BAKERSFIELD, Calif. (KBAK/KBFX) - Every night at 9, Bird scooters get picked up by dozens of people who get paid to recharge the batteries overnight, but competition has become so aggressive, it's led some chargers to quit.

Adrian Gonzales-Rios started charging Bird scooters the day after they arrived in Bakersfield, earning as much as $140 in a week.

"I just started grabbing them and charging them," Gonzalez-Rios said. "So, pretty much since then, it's been going pretty well."

He's able to locate scooters that need to be recharged using the Bird App. The more drained a scooter's battery is, the more money he can make charging it. But he's seen other chargers around town hoarding battery-depleted scooters at their homes and businesses all day, so by night they can charge them at a premium.

"Today I went to go pick up a a couple scooters and some guy had, probably like, like 10 to 15 scooters just sitting outside," Gonzalez-Rios said, referring to one person he suspects of hoarding.

Scooter charging has already become so competitive in Bakersfield, Carlos Encinas quit after his first attempt.
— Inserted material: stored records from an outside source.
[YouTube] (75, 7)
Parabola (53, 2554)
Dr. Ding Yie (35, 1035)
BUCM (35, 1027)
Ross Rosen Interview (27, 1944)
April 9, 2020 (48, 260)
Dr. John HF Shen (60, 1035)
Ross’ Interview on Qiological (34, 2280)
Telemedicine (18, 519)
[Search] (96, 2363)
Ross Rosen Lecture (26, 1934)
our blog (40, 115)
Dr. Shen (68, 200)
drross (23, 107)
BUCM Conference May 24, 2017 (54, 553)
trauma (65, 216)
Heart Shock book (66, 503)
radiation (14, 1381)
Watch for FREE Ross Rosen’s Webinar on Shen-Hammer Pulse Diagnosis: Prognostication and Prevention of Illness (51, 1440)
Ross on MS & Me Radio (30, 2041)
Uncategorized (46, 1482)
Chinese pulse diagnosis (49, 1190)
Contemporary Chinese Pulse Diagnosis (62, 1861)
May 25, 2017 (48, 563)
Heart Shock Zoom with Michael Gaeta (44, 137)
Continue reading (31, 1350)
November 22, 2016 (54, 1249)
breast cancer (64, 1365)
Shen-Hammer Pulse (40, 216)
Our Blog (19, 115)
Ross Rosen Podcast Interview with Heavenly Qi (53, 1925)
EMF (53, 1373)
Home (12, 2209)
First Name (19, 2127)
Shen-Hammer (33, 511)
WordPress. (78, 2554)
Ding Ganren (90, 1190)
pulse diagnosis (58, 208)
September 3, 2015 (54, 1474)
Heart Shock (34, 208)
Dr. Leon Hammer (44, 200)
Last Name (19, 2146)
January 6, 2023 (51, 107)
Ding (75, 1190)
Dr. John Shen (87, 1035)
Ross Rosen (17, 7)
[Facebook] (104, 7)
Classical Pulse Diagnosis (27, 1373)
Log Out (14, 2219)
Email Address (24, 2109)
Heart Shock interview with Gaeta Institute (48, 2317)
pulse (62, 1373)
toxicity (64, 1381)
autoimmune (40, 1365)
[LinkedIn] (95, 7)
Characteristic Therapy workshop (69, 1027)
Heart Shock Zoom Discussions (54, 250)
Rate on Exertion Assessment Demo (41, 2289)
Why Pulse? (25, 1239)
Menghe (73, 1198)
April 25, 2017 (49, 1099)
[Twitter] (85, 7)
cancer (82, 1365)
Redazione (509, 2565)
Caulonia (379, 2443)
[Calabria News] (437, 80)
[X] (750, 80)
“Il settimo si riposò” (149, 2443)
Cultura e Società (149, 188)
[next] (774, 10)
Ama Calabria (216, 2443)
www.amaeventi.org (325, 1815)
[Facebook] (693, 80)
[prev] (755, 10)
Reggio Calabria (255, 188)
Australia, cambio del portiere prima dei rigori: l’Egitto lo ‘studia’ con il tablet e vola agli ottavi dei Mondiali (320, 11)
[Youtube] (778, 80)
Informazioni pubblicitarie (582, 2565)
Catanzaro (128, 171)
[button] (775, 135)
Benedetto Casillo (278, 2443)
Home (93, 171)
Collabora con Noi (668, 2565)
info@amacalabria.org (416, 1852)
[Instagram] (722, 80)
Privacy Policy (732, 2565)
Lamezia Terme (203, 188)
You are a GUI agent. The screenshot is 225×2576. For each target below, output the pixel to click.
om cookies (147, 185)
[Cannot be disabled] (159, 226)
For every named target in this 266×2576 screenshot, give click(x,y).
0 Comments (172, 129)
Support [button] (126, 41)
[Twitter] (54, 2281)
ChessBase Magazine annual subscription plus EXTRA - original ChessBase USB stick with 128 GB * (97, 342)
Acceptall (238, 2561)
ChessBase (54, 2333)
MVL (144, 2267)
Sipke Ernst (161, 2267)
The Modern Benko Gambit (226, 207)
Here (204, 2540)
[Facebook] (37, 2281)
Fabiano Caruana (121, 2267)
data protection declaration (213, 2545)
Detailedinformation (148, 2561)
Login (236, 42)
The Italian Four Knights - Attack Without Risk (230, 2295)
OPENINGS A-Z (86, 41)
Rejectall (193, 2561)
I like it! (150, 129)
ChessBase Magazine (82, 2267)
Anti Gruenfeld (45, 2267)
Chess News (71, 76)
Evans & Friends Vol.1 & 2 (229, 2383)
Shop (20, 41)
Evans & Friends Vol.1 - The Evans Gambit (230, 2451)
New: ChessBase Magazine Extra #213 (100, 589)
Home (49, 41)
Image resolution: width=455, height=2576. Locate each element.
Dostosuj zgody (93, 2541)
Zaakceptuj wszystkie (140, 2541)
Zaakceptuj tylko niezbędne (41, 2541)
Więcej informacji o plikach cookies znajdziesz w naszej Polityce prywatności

"It was a waste of time, a waste of gas, and I'm taking a chance of maybe getting a speeding ticket," Encinas said. "I'm trying to make money, not lose money."

He said by 9 p.m., so many chargers are trying to pick up the same scooter, it starts fights.

"You'll have five or six cars at the same spot all trying to maneuver their way in," Encinas said. "It can start an argument."

Gonzalez- Rios agrees it's extremely competitive, but hopes more Bird chargers keep it friendly on the road.

"Just drive safe, because a lot of people are crazy out there," he said.